Guanine nucleotides and Ca 2+ ‐dependent lysosomal secretion in electropermeabilised human platelets

1 Metabolically stable analogues of GTP, e.g. guanosine 5′‐[γ‐thio]trio]triphosphate (GTP[S]) and guanosine 5′‐[β‐γ‐imido]triphosphate (pp[NH]pG), enhance the extent of Ca 2+ ‐dependent secretion of β‐ N ‐acetylgluco‐saminidase and β‐galactosidase from electropermeabilised human platelets in the presence of less than 5 μM Ca 2+ .A similar effect is observed on addition either of 1,2‐dioctanoin or of GTP in the presence or absence of thrombin. 2 In the presence of higher Ca 2+ concentrations the extent of enhancement of lysosomal secretion declines and little, or no, enhancement is observed at a [Ca 2+ ] of 30–40 μM. Addition of leupeptin or antipain prevents this decrease in lysosomal secretion and enhances the extent of Ca 2+ ‐dependent lysosomal secretion obtained in the presence or absence of guanine nucleotides, thrombin or 1,2‐dioctanoin. 3 The concentration of GTP[S] or pp[NH]pG required to obtain half‐maximal enhancement of lysosomal secretion is dependent on [Ca 2+ ] for secretion of 5‐hydroxytryptamine, β‐ N ‐acetylglucosaminidase and β‐galactosidase. At two fixed [Ca 2+ ] the median effective concentration (EC 50 ) values for GTP[S] and pp[NH]pG which characterise enhancement of 5‐hydroxytryptamine secretion are significantly different from those characterising enhancement of the secretion of β‐ N ‐acetylglucosaminidase and β‐galactosidase. 4 In the presence of a saturating concentration of GTP[S] marked 5‐hydroxytryptamine and β‐ N ‐acetylglucosaminidase secretion is observed at nanomolar [Ca 2+ ] and these responses show little dependence on [Ca 2+ ] over the attainable range.
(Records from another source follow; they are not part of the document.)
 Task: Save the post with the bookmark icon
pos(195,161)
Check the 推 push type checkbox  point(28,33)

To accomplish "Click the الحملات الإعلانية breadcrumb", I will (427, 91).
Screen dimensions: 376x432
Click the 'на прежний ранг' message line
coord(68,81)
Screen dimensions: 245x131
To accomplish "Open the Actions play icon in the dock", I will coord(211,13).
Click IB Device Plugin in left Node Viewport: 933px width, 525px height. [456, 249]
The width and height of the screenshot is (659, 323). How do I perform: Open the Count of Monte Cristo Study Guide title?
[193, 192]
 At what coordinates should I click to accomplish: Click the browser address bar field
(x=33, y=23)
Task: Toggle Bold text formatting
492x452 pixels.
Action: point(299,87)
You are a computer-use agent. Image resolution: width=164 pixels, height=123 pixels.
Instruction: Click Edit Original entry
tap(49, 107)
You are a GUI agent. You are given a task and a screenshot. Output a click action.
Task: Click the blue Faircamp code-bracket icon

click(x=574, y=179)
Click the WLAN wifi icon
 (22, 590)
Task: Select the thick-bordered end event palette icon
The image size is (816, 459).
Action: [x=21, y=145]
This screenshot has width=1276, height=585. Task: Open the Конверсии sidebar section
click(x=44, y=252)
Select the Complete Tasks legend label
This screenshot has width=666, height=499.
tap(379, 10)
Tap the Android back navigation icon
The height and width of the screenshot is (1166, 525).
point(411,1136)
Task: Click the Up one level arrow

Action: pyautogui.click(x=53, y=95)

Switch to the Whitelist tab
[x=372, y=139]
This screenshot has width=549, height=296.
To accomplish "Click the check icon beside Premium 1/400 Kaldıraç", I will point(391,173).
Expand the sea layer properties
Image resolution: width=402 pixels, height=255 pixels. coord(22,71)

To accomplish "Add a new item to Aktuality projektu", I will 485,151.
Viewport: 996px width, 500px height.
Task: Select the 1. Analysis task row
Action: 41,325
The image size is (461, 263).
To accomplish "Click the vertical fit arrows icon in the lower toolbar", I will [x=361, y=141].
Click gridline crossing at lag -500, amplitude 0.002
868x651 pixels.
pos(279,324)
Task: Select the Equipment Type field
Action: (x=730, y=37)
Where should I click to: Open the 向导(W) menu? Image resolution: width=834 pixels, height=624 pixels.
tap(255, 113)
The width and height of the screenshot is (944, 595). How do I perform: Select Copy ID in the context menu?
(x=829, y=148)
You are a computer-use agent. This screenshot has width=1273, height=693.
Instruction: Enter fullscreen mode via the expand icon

Secretion of β‐ N ‐acetylglucosaminidase is also induced at nanomolar Ca 2+ concentrations by addition of activators of protein kinase C. 5 Guanosine 5′‐[β‐thio]diphosphate inhibits enhancement of β‐ N ‐acetylglucosaminidase secretion induced by GTP[S] but has no effect on secretion of this enzyme induced by Ca 2+ when added alone. 6 Our data provide some support for a model in which addition of metabolically stable guanine nucleotides enhances Ca 2+ ‐dependent platelet lysosomal secretion by activating a guanine‐nucleotide‐binding protein (G E ) located close to the exocytotic site. However, not all the data are consistent with this postulate.